> _Your objective_:
Rewrite the lines of the records below as a JSON list of strings with one string per line, skipping blank lines. Leave the pictures out of the answer.

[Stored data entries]
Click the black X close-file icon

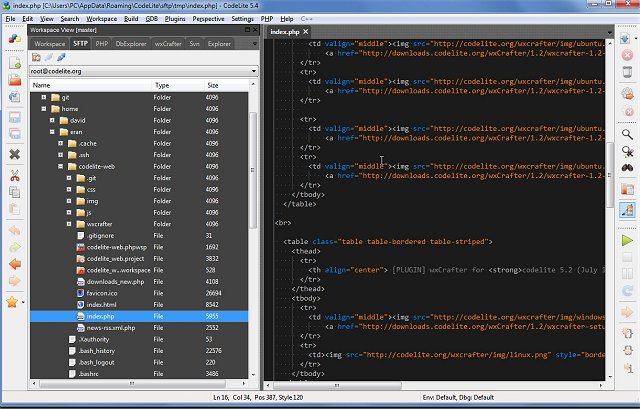14,154
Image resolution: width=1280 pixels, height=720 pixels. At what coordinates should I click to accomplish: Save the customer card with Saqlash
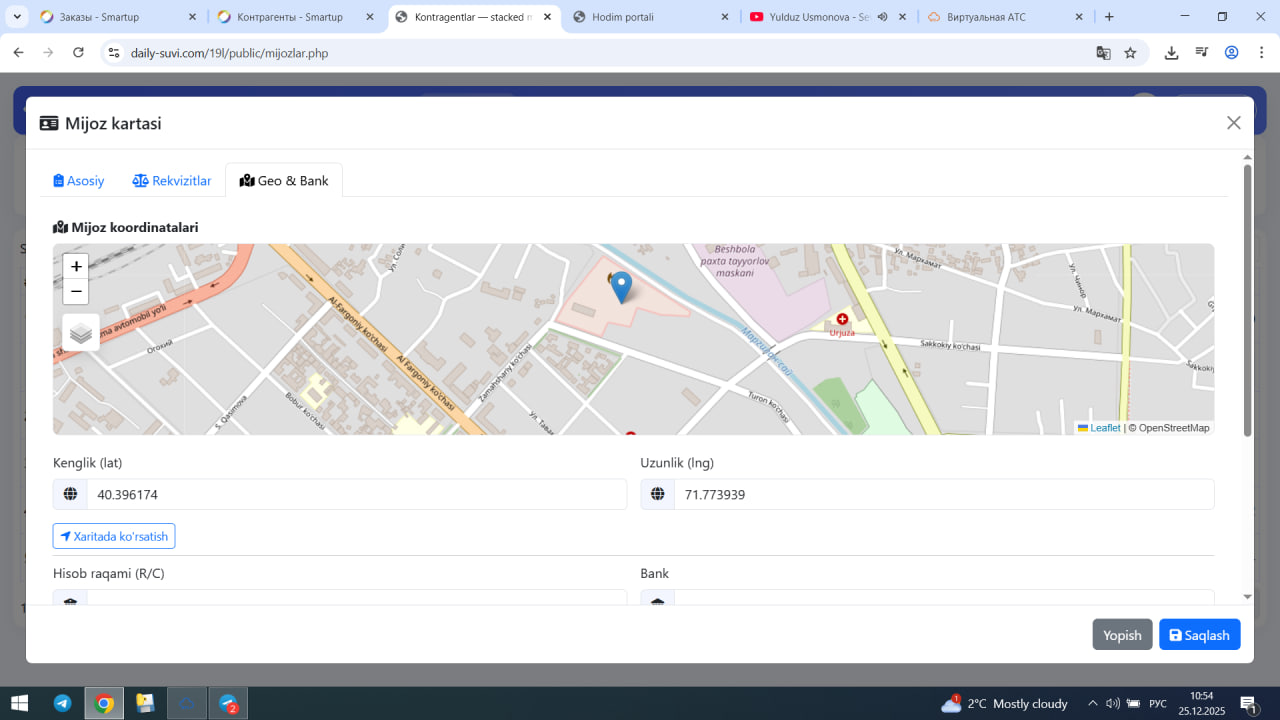point(1199,635)
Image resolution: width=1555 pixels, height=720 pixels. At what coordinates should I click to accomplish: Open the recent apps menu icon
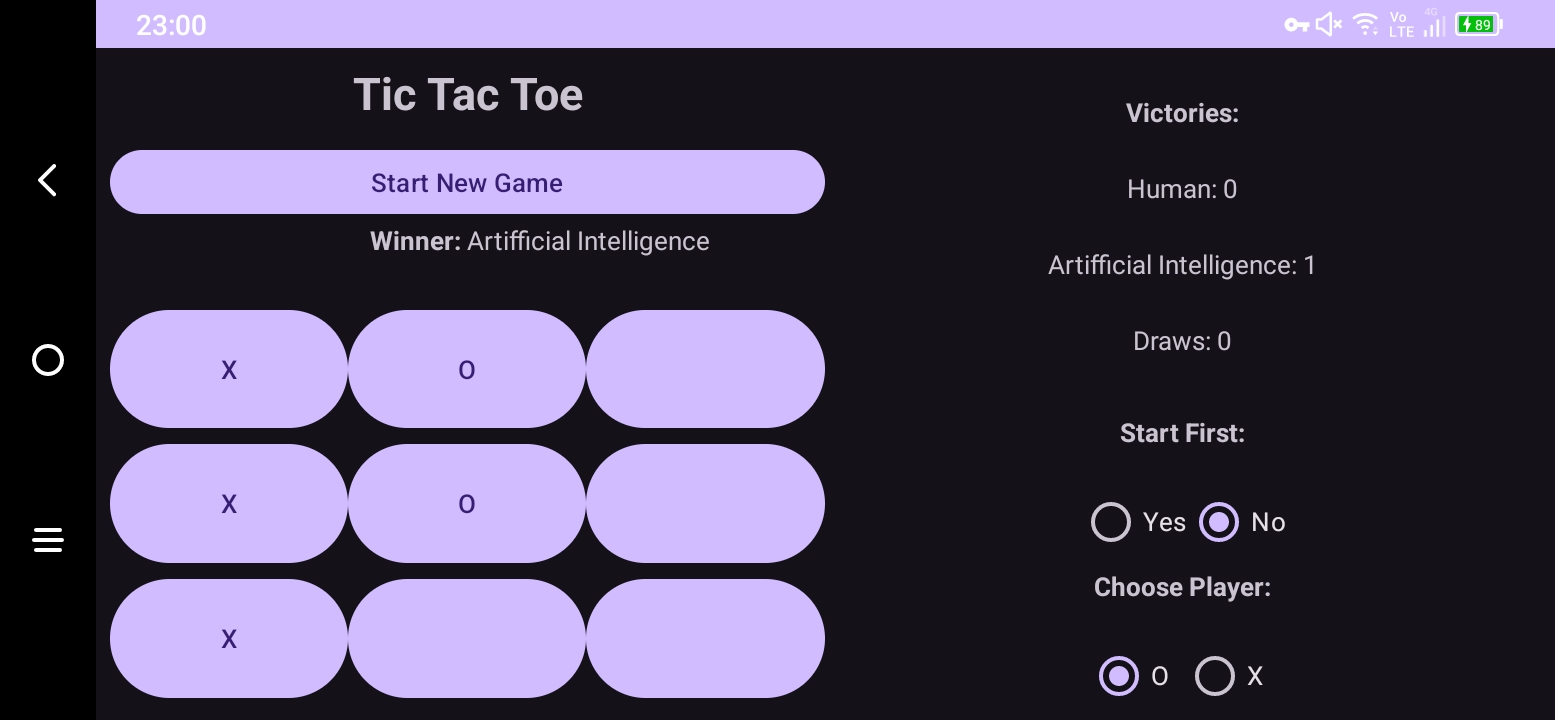pos(47,540)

> _Response_:
[
  "Click the black X close-file icon",
  "14,154",
  "Image resolution: width=1280 pixels, height=720 pixels. At what coordinates should I click to accomplish: Save the customer card with Saqlash",
  "point(1199,635)",
  "Image resolution: width=1555 pixels, height=720 pixels. At what coordinates should I click to accomplish: Open the recent apps menu icon",
  "pos(47,540)"
]